Finally, the universality of $\mathbb P$-membership axiom.

(9) Given an individual $a$, if $a$ is a downward closed relation between individuals and conditions, then there is a $\mathbb P$-imitation $c$ of $a$, that is, $M\models b\in_p c$ iff $(b,p)\in a$, for all $b$ and $p$.

It follows that $(M, \mathbb P, R, \left\{\Vdash\phi : \phi\in L(\in)\right\}, C, G)$ represent a standard forcing-generic extension: The usual definitions of the forcing predicates can be recovered, the usual definition of genericity can also be recovered ($G$ intersects every dense set in $M$), $M[G]$ is a model of $ZFC$ determined by $M$ and $G$ and it is the least such model. (Axiom $(9)$ is used only in the proof that $M[G]$ is a model).

  • 4
    This is excellent! From an expository point of view, I still desire a further "reversal," namely motivating the axioms by the way they are used to prove that $M[G]$ satisfies ZFC, but your work is big step in the direction I was hoping for. – Timothy Chow Aug 20 '20 at 20:56
  • 2
    I have tried to motivated the axioms in terms of control: The standard forcing-generic extension is a uniform adjuction of G, ground controlled by forcing. Axioms (1) to (8) are, I believe, not hard to motivate from this point of view. ( M[G] must be controlled from the ground in order to guarantee that G does not encode special properties one can only see from the outside and which would forbid M[G] to be a model). – Rodrigo Freire Aug 20 '20 at 21:11
  • @TimothyChow A more general axiomatic approach to forcing can be found in the paper "An axiomatic approach to forcing in a general setting", BSL, 28, 3, 2022. https://doi.org/10.1017/bsl.2022.15 – Rodrigo Freire Apr 20 '23 at 14:43
33

Great Question! Finally someone asks the simplest questions, which almost invariably are the real critical ones (if I cannot explain a great idea to an intelligent person in minutes, it simply means I do not understand it).

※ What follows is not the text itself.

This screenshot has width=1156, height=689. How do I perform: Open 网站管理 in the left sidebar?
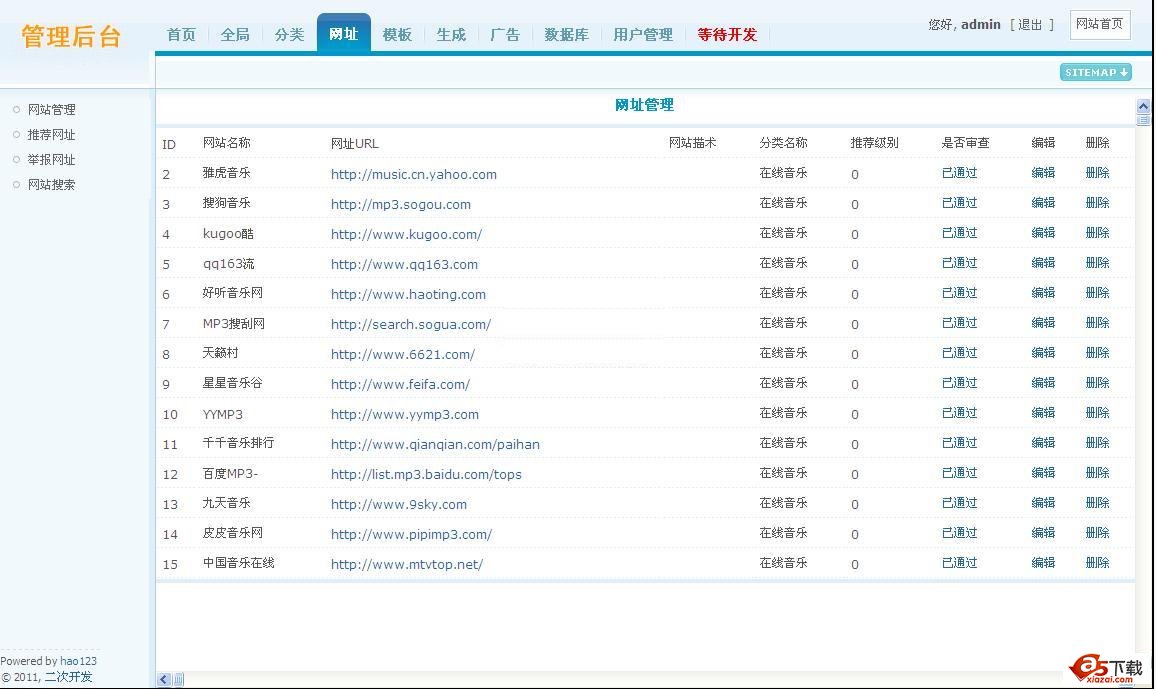point(51,110)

In this case, the idea is one of the greatest in modern history.

Let me start with a historical background: in the 90s I talked with Stan Tennenbaum about Forcing, hoping to (finally!) understand it (did not go too far) . Here is what he told me (not verbatim): during those times,late 50s and very early 60s, several folks were trying their hand to prove independence.

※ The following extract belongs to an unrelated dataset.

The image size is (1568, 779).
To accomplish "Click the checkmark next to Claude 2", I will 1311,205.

What did they know? They certainly knew that they had to add a set G to the minimal model, and then close up with respect to Godel constructibility operations. So far nothing mysterious: it is a bit like adding a complex number to Q and form an algebraic field.

First blocker: if I add a set G which certainly exists to construct the function you described above, how do I know that M[G] is still a model of ZF?

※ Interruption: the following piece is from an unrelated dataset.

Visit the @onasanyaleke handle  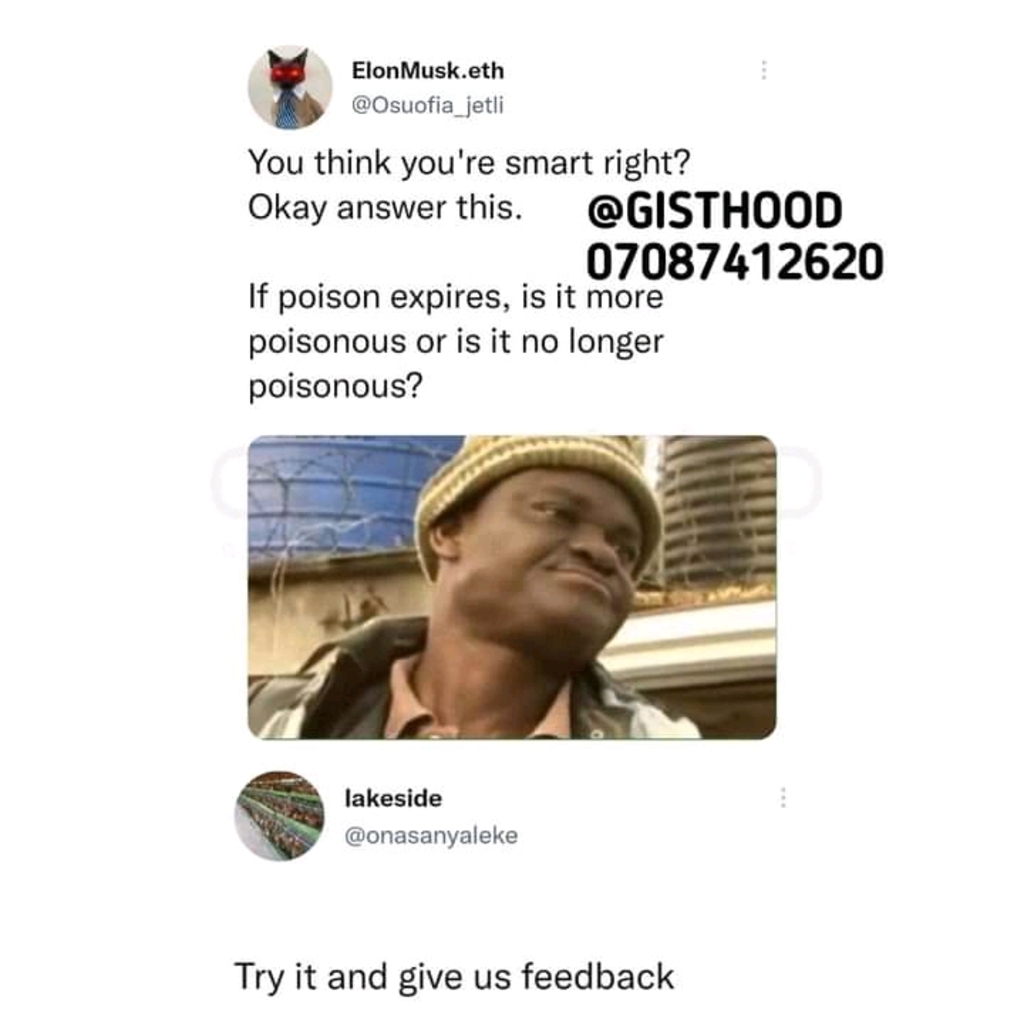point(431,835)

In algebraic number theory I do not have this issue, I simply take the new number , and throw it into the pot, but here I do. Sets carry along information, and some of this information can be devastating (simple example: suppose that G is gonna tell that the first ordinal outside of M is in fact reachable, that would be very bad news.

All this was known to the smart folks at the time. What they did not know is: very well, I am in a mine field, how then I select my G so it does not create trouble and do what is supposed to do? That is the fundamental question.

They wanted to find G, describe it, and then add it.

Enter Cohen. In a majestic feat of mathematical innovation, Cohen, rather than going into the mine field outside of M searching for the ideal G, enters M. He looks at the world outside, so to speak, from inside (I like to think of him looking at the starry sky, call it V, from his little M).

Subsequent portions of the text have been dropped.